### EXERCISE INSTRUCTIONS
Return the following data verbatim, beginning at the line that contains "Given: Select the Информация tab" and continuing through the end of the data, with both of those lines included.

### DATA ENTRIES
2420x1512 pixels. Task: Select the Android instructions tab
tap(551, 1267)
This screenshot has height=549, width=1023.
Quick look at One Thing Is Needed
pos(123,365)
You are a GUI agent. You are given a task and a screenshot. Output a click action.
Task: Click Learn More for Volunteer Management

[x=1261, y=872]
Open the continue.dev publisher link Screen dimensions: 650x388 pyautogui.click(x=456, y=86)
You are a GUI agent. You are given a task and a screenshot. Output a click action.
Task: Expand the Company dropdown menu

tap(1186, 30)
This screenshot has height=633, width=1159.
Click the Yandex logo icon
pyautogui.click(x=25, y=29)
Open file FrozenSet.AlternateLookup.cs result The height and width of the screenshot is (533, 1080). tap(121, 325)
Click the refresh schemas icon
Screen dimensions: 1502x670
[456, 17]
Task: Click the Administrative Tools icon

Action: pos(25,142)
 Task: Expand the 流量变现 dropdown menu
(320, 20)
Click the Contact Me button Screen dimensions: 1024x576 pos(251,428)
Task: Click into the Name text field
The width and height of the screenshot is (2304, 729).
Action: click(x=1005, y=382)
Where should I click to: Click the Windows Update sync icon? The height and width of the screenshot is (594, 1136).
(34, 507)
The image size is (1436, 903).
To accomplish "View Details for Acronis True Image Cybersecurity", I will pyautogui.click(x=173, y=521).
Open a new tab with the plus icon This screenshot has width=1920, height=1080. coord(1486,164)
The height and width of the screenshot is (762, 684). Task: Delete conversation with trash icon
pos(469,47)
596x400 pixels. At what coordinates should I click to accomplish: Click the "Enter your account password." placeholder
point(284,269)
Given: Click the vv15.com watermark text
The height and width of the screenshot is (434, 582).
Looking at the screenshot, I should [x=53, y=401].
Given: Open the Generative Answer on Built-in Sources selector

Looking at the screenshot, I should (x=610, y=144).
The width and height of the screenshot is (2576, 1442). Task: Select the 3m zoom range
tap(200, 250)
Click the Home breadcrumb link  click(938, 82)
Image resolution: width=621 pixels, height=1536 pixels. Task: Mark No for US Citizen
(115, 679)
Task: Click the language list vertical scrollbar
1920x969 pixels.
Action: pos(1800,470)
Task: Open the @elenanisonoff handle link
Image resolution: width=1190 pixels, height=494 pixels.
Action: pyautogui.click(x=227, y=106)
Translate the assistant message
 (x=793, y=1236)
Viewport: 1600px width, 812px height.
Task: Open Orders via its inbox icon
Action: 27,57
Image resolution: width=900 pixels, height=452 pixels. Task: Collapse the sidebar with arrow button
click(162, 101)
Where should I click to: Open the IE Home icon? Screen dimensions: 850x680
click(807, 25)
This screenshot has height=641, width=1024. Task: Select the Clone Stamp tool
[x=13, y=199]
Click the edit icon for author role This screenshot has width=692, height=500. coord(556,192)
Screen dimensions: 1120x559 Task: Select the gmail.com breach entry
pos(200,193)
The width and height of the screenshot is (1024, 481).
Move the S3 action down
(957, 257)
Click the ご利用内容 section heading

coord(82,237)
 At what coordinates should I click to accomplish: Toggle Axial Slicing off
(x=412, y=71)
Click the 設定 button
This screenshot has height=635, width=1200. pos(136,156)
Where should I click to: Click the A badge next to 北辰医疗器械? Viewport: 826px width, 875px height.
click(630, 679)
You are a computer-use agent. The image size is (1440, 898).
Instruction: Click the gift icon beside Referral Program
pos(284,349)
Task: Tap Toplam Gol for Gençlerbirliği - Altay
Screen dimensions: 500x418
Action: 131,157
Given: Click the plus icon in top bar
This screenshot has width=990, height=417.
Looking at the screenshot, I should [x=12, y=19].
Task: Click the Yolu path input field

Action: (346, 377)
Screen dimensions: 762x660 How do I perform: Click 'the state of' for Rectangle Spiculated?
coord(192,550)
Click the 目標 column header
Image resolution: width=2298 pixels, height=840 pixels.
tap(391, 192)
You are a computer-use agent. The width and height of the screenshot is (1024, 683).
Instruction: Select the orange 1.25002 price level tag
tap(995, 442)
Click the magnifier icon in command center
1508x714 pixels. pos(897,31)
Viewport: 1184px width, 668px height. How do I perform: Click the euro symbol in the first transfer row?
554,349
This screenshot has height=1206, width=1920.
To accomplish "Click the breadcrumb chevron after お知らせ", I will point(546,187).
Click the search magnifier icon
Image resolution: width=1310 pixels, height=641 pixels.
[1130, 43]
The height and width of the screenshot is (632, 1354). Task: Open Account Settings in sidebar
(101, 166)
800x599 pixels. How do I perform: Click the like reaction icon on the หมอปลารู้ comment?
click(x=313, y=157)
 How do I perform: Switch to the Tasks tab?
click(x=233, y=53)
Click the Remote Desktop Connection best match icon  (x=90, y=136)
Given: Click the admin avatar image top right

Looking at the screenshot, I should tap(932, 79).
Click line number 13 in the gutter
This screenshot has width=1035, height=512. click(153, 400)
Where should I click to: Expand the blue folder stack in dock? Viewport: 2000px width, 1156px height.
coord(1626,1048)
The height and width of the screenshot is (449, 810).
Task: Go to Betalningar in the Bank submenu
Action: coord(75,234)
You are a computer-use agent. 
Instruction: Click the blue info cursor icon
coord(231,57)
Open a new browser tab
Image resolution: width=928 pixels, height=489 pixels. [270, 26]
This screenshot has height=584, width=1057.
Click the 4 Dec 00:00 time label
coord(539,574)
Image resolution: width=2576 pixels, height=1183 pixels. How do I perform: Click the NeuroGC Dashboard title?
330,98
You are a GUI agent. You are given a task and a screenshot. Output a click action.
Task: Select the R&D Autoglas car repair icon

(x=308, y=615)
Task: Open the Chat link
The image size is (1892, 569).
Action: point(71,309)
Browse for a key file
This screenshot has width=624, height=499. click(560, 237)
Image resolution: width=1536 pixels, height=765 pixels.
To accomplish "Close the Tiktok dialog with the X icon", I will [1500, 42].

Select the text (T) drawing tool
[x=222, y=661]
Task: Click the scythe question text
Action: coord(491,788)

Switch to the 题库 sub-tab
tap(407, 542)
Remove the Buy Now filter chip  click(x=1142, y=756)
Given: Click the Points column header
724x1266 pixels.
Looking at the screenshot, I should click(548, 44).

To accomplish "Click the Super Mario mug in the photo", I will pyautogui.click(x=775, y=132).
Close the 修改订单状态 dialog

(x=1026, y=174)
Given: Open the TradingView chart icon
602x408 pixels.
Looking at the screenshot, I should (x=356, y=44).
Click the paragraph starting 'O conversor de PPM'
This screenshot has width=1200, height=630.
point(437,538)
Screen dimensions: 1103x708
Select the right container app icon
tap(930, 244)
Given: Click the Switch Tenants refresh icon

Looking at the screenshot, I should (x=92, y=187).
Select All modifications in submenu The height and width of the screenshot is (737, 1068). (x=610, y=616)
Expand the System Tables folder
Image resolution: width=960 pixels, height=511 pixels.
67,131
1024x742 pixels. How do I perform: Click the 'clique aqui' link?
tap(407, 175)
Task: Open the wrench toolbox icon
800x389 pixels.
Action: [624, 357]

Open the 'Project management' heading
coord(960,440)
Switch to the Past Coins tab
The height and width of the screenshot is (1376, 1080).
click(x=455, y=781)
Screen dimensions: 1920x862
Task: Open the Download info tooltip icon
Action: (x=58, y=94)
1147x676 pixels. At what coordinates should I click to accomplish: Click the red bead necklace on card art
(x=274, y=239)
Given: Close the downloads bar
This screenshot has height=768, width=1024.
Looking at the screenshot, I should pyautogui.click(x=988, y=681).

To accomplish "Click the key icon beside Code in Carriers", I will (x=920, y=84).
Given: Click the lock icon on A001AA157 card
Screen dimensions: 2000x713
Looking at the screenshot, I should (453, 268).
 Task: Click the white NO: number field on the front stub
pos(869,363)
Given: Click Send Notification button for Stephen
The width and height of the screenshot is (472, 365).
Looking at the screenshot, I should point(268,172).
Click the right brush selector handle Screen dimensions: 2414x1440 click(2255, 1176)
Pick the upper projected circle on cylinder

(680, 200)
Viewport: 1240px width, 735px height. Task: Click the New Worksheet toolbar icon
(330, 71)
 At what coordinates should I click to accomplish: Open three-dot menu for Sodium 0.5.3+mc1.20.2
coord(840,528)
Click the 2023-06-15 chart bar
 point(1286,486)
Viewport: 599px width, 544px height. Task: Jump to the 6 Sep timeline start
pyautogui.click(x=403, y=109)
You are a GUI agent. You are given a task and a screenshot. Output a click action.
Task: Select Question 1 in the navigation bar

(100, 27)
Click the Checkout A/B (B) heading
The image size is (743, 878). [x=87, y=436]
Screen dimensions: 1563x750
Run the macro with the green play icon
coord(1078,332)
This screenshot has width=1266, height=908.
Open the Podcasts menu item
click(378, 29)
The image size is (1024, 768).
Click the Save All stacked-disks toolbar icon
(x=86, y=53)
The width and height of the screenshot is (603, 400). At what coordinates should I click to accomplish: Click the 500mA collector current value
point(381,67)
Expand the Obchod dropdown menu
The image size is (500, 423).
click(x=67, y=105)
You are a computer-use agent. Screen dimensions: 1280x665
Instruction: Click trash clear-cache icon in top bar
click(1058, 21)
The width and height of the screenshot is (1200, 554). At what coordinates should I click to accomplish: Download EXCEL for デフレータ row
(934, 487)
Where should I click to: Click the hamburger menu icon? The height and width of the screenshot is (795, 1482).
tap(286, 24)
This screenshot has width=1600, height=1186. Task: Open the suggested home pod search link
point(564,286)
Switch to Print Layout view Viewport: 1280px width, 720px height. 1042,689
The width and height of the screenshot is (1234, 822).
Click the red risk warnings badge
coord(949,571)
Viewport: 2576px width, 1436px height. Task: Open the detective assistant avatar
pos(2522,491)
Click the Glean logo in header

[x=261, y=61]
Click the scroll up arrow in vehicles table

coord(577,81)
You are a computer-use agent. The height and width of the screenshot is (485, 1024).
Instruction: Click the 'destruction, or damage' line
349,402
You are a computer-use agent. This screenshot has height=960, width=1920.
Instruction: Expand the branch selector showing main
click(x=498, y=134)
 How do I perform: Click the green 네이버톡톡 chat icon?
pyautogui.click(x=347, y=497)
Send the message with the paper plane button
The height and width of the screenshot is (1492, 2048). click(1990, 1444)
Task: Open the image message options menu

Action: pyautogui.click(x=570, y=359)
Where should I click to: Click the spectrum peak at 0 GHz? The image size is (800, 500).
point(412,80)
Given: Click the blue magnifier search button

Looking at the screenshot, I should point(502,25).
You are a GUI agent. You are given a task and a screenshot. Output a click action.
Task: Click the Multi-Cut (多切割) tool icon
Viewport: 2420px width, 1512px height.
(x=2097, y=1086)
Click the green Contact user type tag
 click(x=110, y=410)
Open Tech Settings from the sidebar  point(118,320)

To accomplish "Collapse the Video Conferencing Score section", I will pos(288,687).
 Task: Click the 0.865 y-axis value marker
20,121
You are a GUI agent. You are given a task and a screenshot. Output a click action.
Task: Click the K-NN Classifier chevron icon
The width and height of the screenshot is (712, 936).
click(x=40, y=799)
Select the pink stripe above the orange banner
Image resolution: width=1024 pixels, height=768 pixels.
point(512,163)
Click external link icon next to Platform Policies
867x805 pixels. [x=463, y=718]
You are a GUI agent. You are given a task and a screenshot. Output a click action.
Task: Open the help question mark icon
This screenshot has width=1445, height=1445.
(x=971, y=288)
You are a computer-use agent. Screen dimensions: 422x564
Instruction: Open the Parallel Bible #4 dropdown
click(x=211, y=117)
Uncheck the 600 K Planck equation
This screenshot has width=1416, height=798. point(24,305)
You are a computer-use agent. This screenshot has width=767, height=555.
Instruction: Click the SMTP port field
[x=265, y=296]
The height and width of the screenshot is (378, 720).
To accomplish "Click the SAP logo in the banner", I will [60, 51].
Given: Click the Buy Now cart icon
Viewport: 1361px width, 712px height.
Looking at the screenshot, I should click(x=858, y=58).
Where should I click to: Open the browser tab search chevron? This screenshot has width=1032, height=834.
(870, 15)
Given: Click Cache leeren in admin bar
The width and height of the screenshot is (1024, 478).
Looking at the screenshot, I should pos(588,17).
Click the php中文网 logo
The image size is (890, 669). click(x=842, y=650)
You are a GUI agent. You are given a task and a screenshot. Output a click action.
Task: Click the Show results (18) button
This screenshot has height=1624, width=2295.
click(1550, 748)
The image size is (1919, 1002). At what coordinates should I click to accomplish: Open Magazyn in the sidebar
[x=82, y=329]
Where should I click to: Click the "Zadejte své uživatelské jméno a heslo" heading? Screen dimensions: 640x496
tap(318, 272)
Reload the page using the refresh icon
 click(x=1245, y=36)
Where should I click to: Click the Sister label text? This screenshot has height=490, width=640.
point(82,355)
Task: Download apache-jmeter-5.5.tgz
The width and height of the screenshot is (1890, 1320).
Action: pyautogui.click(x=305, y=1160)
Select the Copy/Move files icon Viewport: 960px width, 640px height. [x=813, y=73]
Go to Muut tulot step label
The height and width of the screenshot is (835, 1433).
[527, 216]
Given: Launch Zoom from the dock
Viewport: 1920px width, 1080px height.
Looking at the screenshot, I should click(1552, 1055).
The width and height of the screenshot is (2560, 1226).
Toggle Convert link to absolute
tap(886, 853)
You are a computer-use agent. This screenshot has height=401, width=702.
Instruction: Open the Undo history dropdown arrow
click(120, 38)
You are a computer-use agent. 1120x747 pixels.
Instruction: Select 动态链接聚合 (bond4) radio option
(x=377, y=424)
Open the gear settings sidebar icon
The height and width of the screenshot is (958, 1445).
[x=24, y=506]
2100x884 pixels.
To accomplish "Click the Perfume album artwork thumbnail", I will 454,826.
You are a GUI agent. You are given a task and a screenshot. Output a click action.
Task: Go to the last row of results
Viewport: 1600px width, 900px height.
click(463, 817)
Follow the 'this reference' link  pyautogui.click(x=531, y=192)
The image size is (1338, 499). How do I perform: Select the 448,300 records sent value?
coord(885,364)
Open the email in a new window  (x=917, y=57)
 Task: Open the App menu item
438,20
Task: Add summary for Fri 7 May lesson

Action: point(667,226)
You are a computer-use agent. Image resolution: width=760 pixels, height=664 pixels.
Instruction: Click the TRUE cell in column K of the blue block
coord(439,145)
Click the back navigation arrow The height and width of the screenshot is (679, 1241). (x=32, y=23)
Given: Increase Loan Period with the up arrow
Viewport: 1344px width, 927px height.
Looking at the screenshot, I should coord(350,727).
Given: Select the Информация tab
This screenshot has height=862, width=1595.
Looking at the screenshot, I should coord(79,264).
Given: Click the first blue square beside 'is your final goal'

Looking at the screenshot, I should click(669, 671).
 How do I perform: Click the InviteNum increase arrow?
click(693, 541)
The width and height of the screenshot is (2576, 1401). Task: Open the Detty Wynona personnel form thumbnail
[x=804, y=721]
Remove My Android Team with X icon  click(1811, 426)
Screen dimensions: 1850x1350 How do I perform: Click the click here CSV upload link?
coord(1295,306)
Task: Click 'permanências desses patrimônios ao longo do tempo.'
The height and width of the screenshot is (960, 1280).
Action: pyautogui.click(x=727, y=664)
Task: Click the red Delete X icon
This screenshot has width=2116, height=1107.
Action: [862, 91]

### THE COMPLETED TASK
Given: Select the Информация tab
This screenshot has height=862, width=1595.
Looking at the screenshot, I should coord(79,264).
Given: Click the first blue square beside 'is your final goal'

Looking at the screenshot, I should click(669, 671).
 How do I perform: Click the InviteNum increase arrow?
click(693, 541)
The width and height of the screenshot is (2576, 1401). Task: Open the Detty Wynona personnel form thumbnail
[x=804, y=721]
Remove My Android Team with X icon  click(1811, 426)
Screen dimensions: 1850x1350 How do I perform: Click the click here CSV upload link?
coord(1295,306)
Task: Click 'permanências desses patrimônios ao longo do tempo.'
The height and width of the screenshot is (960, 1280).
Action: pyautogui.click(x=727, y=664)
Task: Click the red Delete X icon
This screenshot has width=2116, height=1107.
Action: [862, 91]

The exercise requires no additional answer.